_Records drawn from a dataset_.
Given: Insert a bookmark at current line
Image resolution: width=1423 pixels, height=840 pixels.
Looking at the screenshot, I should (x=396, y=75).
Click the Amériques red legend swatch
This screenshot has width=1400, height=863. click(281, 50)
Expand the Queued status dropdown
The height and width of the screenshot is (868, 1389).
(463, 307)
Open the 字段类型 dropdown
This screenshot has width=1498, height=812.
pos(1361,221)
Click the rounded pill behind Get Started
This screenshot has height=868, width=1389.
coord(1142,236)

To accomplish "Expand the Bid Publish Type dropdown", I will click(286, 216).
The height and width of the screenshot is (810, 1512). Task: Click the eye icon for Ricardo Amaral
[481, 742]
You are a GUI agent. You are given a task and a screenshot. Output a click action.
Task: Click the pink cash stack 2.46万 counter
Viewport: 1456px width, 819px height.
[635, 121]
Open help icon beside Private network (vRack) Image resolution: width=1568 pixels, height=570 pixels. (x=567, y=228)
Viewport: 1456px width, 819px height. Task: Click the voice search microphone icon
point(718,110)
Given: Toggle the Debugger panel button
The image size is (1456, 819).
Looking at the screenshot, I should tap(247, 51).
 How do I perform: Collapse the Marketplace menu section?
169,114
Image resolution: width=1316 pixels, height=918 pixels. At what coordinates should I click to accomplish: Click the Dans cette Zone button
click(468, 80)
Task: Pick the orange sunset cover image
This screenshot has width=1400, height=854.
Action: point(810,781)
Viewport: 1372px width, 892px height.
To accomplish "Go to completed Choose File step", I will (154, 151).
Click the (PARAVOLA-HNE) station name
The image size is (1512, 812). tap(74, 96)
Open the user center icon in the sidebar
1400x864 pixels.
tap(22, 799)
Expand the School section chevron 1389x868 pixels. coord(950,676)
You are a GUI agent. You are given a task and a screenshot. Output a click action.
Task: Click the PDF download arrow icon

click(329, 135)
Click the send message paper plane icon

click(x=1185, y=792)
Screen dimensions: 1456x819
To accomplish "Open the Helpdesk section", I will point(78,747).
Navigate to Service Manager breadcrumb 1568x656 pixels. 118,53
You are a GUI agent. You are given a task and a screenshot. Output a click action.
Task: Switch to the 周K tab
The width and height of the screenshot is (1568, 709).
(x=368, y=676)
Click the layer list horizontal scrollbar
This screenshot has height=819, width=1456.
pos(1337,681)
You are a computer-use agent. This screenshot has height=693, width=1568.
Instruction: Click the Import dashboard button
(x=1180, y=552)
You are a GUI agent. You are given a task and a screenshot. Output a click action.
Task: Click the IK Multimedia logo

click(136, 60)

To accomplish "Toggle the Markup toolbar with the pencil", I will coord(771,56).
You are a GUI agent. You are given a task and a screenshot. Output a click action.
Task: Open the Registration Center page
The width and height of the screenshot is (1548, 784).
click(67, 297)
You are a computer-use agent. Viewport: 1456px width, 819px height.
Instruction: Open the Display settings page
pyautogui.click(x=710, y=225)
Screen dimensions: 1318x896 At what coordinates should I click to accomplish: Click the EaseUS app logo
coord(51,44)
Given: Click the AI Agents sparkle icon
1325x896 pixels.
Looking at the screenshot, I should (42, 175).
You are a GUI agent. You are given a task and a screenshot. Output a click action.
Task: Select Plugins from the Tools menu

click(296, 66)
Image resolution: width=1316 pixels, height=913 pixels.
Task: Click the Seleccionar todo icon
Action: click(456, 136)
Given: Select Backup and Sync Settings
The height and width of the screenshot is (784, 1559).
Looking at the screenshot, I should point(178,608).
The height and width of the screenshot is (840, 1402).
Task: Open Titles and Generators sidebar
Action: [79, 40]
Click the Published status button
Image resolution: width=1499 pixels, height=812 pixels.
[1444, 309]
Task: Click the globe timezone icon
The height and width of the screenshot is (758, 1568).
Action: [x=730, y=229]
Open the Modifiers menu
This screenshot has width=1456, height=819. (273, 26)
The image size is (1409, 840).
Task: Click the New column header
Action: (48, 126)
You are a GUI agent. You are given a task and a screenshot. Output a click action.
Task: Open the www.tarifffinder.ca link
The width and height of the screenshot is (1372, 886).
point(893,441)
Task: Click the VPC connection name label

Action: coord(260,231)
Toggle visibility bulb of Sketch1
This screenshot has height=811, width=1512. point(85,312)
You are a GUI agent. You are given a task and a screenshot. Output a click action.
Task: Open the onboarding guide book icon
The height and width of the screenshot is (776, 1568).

_Instructions to follow_.
Exactly as given, set down all of the lines above.

_Output below_.
Given: Insert a bookmark at current line
Image resolution: width=1423 pixels, height=840 pixels.
Looking at the screenshot, I should (x=396, y=75).
Click the Amériques red legend swatch
This screenshot has width=1400, height=863. click(281, 50)
Expand the Queued status dropdown
The height and width of the screenshot is (868, 1389).
(463, 307)
Open the 字段类型 dropdown
This screenshot has width=1498, height=812.
pos(1361,221)
Click the rounded pill behind Get Started
This screenshot has height=868, width=1389.
coord(1142,236)

To accomplish "Expand the Bid Publish Type dropdown", I will click(286, 216).
The height and width of the screenshot is (810, 1512). Task: Click the eye icon for Ricardo Amaral
[481, 742]
You are a GUI agent. You are given a task and a screenshot. Output a click action.
Task: Click the pink cash stack 2.46万 counter
Viewport: 1456px width, 819px height.
[635, 121]
Open help icon beside Private network (vRack) Image resolution: width=1568 pixels, height=570 pixels. (x=567, y=228)
Viewport: 1456px width, 819px height. Task: Click the voice search microphone icon
point(718,110)
Given: Toggle the Debugger panel button
The image size is (1456, 819).
Looking at the screenshot, I should tap(247, 51).
 How do I perform: Collapse the Marketplace menu section?
169,114
Image resolution: width=1316 pixels, height=918 pixels. At what coordinates should I click to accomplish: Click the Dans cette Zone button
click(468, 80)
Task: Pick the orange sunset cover image
This screenshot has width=1400, height=854.
Action: point(810,781)
Viewport: 1372px width, 892px height.
To accomplish "Go to completed Choose File step", I will (154, 151).
Click the (PARAVOLA-HNE) station name
The image size is (1512, 812). tap(74, 96)
Open the user center icon in the sidebar
1400x864 pixels.
tap(22, 799)
Expand the School section chevron 1389x868 pixels. coord(950,676)
You are a GUI agent. You are given a task and a screenshot. Output a click action.
Task: Click the PDF download arrow icon

click(329, 135)
Click the send message paper plane icon

click(x=1185, y=792)
Screen dimensions: 1456x819
To accomplish "Open the Helpdesk section", I will point(78,747).
Navigate to Service Manager breadcrumb 1568x656 pixels. 118,53
You are a GUI agent. You are given a task and a screenshot. Output a click action.
Task: Switch to the 周K tab
The width and height of the screenshot is (1568, 709).
(x=368, y=676)
Click the layer list horizontal scrollbar
This screenshot has height=819, width=1456.
pos(1337,681)
You are a computer-use agent. This screenshot has height=693, width=1568.
Instruction: Click the Import dashboard button
(x=1180, y=552)
You are a GUI agent. You are given a task and a screenshot. Output a click action.
Task: Click the IK Multimedia logo

click(136, 60)

To accomplish "Toggle the Markup toolbar with the pencil", I will coord(771,56).
You are a GUI agent. You are given a task and a screenshot. Output a click action.
Task: Open the Registration Center page
The width and height of the screenshot is (1548, 784).
click(67, 297)
You are a computer-use agent. Viewport: 1456px width, 819px height.
Instruction: Open the Display settings page
pyautogui.click(x=710, y=225)
Screen dimensions: 1318x896 At what coordinates should I click to accomplish: Click the EaseUS app logo
coord(51,44)
Given: Click the AI Agents sparkle icon
1325x896 pixels.
Looking at the screenshot, I should (42, 175).
You are a GUI agent. You are given a task and a screenshot. Output a click action.
Task: Select Plugins from the Tools menu

click(296, 66)
Image resolution: width=1316 pixels, height=913 pixels.
Task: Click the Seleccionar todo icon
Action: click(456, 136)
Given: Select Backup and Sync Settings
The height and width of the screenshot is (784, 1559).
Looking at the screenshot, I should point(178,608).
The height and width of the screenshot is (840, 1402).
Task: Open Titles and Generators sidebar
Action: [79, 40]
Click the Published status button
Image resolution: width=1499 pixels, height=812 pixels.
[1444, 309]
Task: Click the globe timezone icon
The height and width of the screenshot is (758, 1568).
Action: [x=730, y=229]
Open the Modifiers menu
This screenshot has width=1456, height=819. (273, 26)
The image size is (1409, 840).
Task: Click the New column header
Action: (48, 126)
You are a GUI agent. You are given a task and a screenshot. Output a click action.
Task: Open the www.tarifffinder.ca link
The width and height of the screenshot is (1372, 886).
point(893,441)
Task: Click the VPC connection name label

Action: coord(260,231)
Toggle visibility bulb of Sketch1
This screenshot has height=811, width=1512. point(85,312)
You are a GUI agent. You are given a task and a screenshot. Output a click action.
Task: Open the onboarding guide book icon
The height and width of the screenshot is (776, 1568).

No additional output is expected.